— Records to process —
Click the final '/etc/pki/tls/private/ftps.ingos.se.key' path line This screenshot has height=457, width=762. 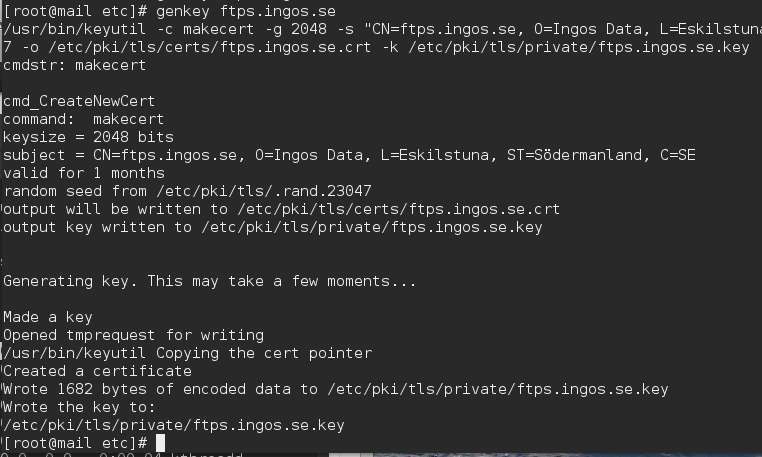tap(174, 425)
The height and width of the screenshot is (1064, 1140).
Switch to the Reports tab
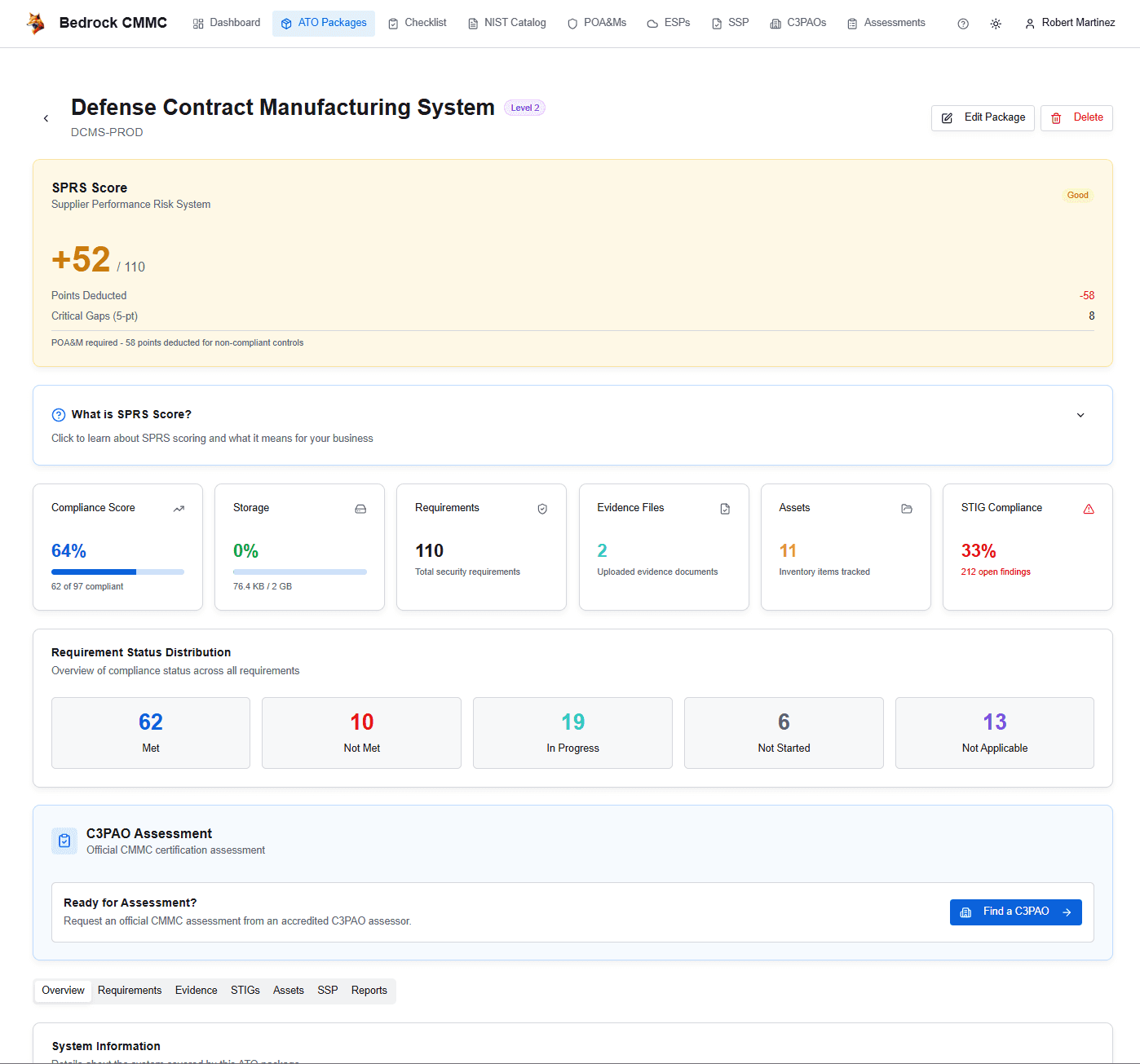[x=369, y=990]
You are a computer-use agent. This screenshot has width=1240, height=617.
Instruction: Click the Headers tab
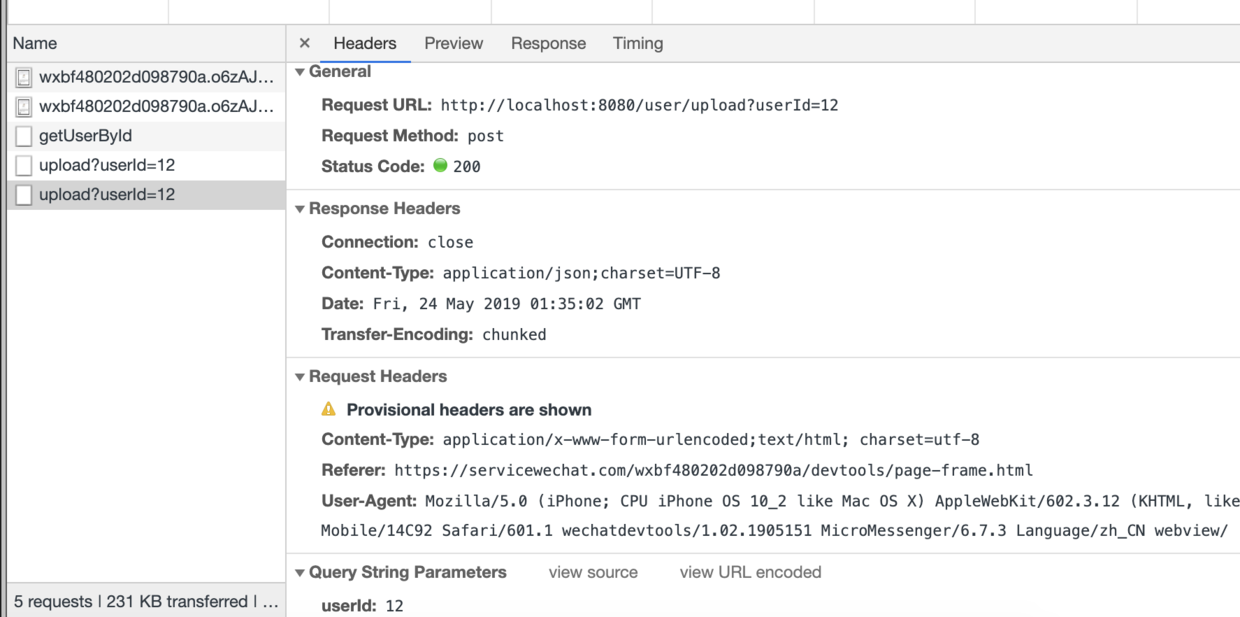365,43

— Your goal —
Switch "Reports" to "Settings" in the entries, from the line with "The height and" up to and including the last line, keeping everything else the same. Reply with only those lines, and leave the pictures out.

— Response to the exercise —
The height and width of the screenshot is (1064, 1140).
Switch to the Settings tab
[x=369, y=990]
You are a computer-use agent. This screenshot has width=1240, height=617.
Instruction: Click the Headers tab
365,43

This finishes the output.